**WRITTEN TASK 1:**
Reproduce the Reddit thread word for word from "This sort of" up to and including "experience.".
**WRITTEN TASK 2:**
In the Reddit thread, what does the commenter say 4chan is an example of?
+++ EXCERPT PROVIDED
How Reddit went from a second-tier aggregator to the Web’s unstoppable force - robg
http://www.slate.com/articles/technology/technology/2012/01/reddit_how_the_site_went_from_a_second_tier_aggregator_to_the_web_s_unstoppable_force_.single.html
======
ChuckMcM
_"In many ways, Reddit is a more accessible, less vulgar version of 4Chan, the
meme-spewing online redoubt of the Web’s most vicious trolls."_

This sort of sums up Reddit for me. 4chan is an example of what some Usenet
groups were years ago, a community of like minded individuals debating their
world views which are fundamentally similar and who share a common
background/mindset. I suspect there is a relationship between the commonality
of the participants and the vibrancy of the community.

It has been my experience that when you take a set of self selected folks and
give them a wide ranging area to discuss, their discussions about most topics
are energetic and self-reenforcing. This makes for a very strong community
experience.
++++++
+++ INFORMATION PROVIDED
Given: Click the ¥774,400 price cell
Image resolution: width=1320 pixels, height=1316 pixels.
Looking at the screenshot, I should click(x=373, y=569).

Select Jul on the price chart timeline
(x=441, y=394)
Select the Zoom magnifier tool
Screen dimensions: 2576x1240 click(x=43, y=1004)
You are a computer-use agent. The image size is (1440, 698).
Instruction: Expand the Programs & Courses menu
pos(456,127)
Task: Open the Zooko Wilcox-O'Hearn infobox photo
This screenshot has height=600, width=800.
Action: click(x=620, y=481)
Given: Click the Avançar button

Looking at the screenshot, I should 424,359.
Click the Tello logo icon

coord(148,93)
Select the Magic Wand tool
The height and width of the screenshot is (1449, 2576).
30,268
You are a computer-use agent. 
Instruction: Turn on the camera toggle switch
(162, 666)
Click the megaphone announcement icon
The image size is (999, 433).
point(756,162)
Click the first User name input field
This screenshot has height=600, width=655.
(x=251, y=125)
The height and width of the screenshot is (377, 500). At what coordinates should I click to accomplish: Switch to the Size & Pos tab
++++++
**FINAL ANSWER 1:**
This sort of sums up Reddit for me. 4chan is an example of what some Usenet
groups were years ago, a community of like minded individuals debating their
world views which are fundamentally similar and who share a common
background/mindset. I suspect there is a relationship between the commonality
of the participants and the vibrancy of the community.

It has been my experience that when you take a set of self selected folks and
give them a wide ranging area to discuss, their discussions about most topics
are energetic and self-reenforcing. This makes for a very strong community
experience.

**FINAL ANSWER 2:**
What some Usenet groups were years ago.